2) Lever les sanctions maintenant équivaudrait à oublier les victimes et à cautionner l’impunité, étant donné qu’aucune procédure judiciaire intérieure n’a été engagée à l’égard des auteurs. Le fait que l’argent du contribuable congolais continue à payer les honoraires des avocats des particuliers dans ce dossier, en dit long sur la volonté de l’État de protéger les caciques du pouvoir de Kabila. L’UE ne peut conditionner la levée de ses sanctions qu’à l’ouverture, par la justice congolaise, des poursuites judiciaires contre toutes les autorités en cause. Au besoin, l’UE peut attendre et se donner le temps de s’assurer que les poursuites judiciaires contre ces autorités sanctionnées ne donnent pas lieu à des procès de complaisance.
3) Les personnalités visées par les sanctions, en raison de leurs rôles dans les violences préélectorales, étaient déjà impliquées dans d’autres violations des droits de l’homme par le passé. Une levée des sanctions leur consacrerait un statut particulier d’intouchables, au-dessus des lois.
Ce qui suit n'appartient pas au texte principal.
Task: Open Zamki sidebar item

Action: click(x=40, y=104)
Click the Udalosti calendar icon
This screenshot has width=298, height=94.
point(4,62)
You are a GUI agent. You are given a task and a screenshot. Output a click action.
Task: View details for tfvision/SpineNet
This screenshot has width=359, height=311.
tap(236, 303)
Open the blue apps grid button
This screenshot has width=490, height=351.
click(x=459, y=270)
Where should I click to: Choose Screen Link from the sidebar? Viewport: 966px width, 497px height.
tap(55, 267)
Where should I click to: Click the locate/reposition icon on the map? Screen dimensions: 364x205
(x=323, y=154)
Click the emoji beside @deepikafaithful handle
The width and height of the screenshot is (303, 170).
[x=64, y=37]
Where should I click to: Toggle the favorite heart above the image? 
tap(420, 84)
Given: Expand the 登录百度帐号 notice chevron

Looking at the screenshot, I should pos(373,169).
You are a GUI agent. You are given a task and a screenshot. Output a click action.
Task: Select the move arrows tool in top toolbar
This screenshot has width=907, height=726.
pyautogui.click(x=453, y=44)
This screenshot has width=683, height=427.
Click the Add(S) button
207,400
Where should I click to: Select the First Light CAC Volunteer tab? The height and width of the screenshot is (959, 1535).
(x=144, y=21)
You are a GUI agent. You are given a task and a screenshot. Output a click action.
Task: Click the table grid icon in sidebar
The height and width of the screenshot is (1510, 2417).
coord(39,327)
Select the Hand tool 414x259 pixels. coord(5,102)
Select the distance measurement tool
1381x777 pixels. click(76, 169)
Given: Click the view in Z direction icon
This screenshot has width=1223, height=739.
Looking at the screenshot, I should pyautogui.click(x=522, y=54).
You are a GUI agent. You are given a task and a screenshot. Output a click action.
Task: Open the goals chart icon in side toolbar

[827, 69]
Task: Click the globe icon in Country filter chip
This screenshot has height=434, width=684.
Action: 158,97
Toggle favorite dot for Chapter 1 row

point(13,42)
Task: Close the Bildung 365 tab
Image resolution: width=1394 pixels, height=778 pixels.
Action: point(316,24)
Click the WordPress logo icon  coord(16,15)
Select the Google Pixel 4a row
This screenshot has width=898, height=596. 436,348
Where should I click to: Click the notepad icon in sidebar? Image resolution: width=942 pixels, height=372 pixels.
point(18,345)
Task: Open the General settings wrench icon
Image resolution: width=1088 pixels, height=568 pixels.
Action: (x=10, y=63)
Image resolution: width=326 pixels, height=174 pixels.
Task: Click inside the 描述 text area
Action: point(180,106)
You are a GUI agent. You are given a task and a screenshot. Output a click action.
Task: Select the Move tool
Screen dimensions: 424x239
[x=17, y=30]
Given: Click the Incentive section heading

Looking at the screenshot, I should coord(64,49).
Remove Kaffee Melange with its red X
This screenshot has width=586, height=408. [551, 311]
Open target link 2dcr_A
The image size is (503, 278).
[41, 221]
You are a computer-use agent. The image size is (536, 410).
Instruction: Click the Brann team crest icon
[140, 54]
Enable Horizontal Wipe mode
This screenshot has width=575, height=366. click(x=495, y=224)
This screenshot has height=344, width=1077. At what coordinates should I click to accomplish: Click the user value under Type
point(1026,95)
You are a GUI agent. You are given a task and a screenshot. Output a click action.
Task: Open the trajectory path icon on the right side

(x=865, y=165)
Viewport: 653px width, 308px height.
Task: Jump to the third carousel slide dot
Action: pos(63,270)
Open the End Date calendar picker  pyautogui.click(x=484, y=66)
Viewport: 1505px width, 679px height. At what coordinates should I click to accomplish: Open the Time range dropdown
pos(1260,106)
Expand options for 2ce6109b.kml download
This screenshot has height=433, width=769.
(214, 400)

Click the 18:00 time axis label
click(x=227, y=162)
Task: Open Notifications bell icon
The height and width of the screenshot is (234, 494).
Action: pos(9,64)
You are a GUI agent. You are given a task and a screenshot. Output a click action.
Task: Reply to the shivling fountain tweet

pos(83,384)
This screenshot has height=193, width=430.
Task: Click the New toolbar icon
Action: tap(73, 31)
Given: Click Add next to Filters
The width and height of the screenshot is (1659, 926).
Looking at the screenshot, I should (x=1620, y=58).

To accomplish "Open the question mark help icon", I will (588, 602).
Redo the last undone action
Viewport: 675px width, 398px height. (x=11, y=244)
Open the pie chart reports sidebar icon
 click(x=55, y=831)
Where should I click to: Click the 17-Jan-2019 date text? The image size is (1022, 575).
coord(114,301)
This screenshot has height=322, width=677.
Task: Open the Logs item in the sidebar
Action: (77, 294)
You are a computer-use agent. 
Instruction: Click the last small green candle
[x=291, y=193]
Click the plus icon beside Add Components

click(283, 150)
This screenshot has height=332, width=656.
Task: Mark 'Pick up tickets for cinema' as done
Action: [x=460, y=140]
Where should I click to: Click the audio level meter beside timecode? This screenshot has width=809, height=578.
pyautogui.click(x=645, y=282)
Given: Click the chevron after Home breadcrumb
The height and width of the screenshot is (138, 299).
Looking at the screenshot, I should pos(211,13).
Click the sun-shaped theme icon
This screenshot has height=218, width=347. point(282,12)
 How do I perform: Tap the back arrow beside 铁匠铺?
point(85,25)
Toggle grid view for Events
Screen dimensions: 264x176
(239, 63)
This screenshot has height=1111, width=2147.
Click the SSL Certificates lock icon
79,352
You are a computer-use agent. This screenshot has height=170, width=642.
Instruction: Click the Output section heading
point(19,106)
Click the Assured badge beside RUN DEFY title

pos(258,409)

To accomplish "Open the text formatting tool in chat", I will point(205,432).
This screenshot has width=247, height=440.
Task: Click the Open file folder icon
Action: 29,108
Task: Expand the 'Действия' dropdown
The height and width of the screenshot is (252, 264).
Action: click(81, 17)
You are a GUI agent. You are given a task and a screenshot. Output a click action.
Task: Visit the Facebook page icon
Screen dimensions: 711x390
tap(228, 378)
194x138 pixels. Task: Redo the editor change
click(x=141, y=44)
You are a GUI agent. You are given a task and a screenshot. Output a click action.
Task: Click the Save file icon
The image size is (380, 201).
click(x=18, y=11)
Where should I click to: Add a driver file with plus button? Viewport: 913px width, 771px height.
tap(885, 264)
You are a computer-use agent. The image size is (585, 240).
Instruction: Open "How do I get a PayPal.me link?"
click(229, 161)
Une telle mesure leur laisserait les mains libres pour reproduire les actes de même nature à l’avenir, avec le risque certain d’hypothéquer les processus d’alternance démocratique à venir au Congo.
4) Sur le plan moral et symbolique, la levée des sanctions de l’UE pourrait être interprétée comme une énième injustice contre le peuple congolais qui attend toujours que certains caciques du régime précédent soient poursuivis pour les faits infractionnels commis par eux en violation des droits de l’homme. Et même si les sanctions de l’UE ne sont pas d’ordre judiciaire, elles compensent du moins, jusque-là, le sentiment d’injustice et d’impuissance ressenti par une grande majorité des Congolais. Cela serait également un signal très négatif envers le peuple congolais de la part de l’UE d’encourager l’impunité en RDC. Ce, d’autant qu’aucun élément nouveau à décharge des personnalités congolaises sanctionnées ne plaide aujourd’hui en leur faveur et en faveur de la levée des sanctions décidées contre elles par l’Union européenne.
5) Sur le plan politique, l’UE sait que le gouvernement actuel est contrôlé à plus de 60% par le FCC de Kabila qui a la mainmise sur le Ministère de la Justice et Garde des Sceaux. Il est donc difficile d’imaginer que des poursuites judiciaires soient diligentées contre ces personnalités sanctionnées par l’UE et qui viennent de cette même famille politique. Les victimes ne feront pas partie de leurs priorités. En revanche, même si des informations judiciaires arrivaient à être ouvertes contre ces personnalités, il est fort à parier, comme dit ci-dessus, que leurs procès débouchent plutôt sur une parodie de justice et se révèle être, au final, un moyen de les tirer d’affaires.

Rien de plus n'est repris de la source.